_DOCUMENT SECTION:_
--------------------------------

# Spark Plug Gap / 2000 Frontier / 4 cyl



## kkspeed (Jul 7, 2004)

I just bought my 3rd Nissan truck (2000 Frontier / 4 cyl / automatic / King Cab) and plan on tuning it up this weekend; plugs, cap, rotor, wires, filters & fluid change.

I plan on installing NGK plugs, but don't know the proper gap. The owner's manual is missing and I couldn't find the gap spec on any of the stickers under the hood.

What is the proper gap for a 2000 4 cylinder Frontier? .039? .040? .044?


----------



## jerryp58 (Jan 6, 2005)

0.043in

NGK PFR5G-11 (Standard)
NGK PFR6G-11 (Cold)

Spark Plug Torque: 14-22 ft-lbs (anti-seize recommended)

Congratulations on your new truck.

BTW You can download a PDF of the owner's manual here... LINK


----------



## kkspeed (Jul 7, 2004)

Jerry,

Thanks for the link to the Owner's Manual!

The Owner's Manual recommends platinum spark plugs with a .043 gap.

Should I buy NGK Platinum plugs or do you recommend a different brand? I checked Advance Auto Parts online and they have NGK Platinum but recommend a .039 gap. Do Platinum Plugs have a different gap then standard plugs?


----------



## jerryp58 (Jan 6, 2005)

kkspeed said:


> Jerry,
> 
> Thanks for the link to the Owner's Manual!
> 
> ...

--------------------------------

Entries on locating words and elements:
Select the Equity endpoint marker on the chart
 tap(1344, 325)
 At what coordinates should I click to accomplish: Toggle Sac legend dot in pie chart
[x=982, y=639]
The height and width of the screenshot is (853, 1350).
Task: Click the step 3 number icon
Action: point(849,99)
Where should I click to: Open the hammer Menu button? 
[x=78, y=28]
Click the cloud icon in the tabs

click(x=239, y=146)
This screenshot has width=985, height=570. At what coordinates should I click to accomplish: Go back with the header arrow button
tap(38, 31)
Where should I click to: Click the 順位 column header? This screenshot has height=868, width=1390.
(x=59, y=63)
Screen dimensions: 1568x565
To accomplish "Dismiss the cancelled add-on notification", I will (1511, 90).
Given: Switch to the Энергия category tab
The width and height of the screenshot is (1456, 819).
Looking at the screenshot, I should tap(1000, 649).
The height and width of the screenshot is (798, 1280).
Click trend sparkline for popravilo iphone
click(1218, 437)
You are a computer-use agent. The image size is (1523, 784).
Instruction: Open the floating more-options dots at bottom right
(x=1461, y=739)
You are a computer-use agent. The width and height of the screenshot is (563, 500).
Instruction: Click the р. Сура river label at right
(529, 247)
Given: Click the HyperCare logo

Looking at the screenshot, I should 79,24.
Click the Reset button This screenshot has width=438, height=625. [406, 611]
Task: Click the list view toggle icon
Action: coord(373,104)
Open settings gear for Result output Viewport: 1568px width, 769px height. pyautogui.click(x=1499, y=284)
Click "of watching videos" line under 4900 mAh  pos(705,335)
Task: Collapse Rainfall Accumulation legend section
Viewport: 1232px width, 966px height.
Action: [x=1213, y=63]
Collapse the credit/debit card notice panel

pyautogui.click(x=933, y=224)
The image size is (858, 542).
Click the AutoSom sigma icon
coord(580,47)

--------------------------------

_OBJECTIVES:_
A. From the spark plug gap thread, extract everything from "BTW You can" down to "a .043 gap.".
B. What torque range for the spark plugs does the spark plug gap thread give?
C. Carry on the spark plug gap thread from the point where it stops.
The data is separate from the spark plug gap thread and has no connection to it.

_OUTPUTS BY TASK:_
A.
BTW You can download a PDF of the owner's manual here... LINK


----------



## kkspeed (Jul 7, 2004)

Jerry,

Thanks for the link to the Owner's Manual!

The Owner's Manual recommends platinum spark plugs with a .043 gap.

B. 14-22 ft-lbs, with anti-seize recommended.

C.
I'm not sure why there's a difference in recommended gap. I know from this and other forums, everyone recommends NGK for Nissan. Several people seem very happy with the newer Iridium plugs also. If I were changing plugs right now (I've only got 35k on my truck), I think I'd go NGK Iridium with a .043 gap.


----------



## smj999smj (Jan 1, 2006)

NGK is the best plug for your truck; they are an OEM supplier for all Asian makes. NGK's website has a "part locator" that will list your options and give you the gap spec. Go to:

NGK Spark Plugs USA


----------



## kkspeed (Jul 7, 2004)

Thanks for the information.

NGK's site recommends a plug gap of .039 on all of their plugs for a 2000 Frontier with a 4 cyl.

However, jerryp958 posted an Owners' Manual link which recommends the following: 

Plug Type: Platinum Tip (Page 202 of 269)

Standard Plug: PFR5G-11 Gap: .043 (Page 241 of 269)

Why do you think there is a difference between Nissan and NGK?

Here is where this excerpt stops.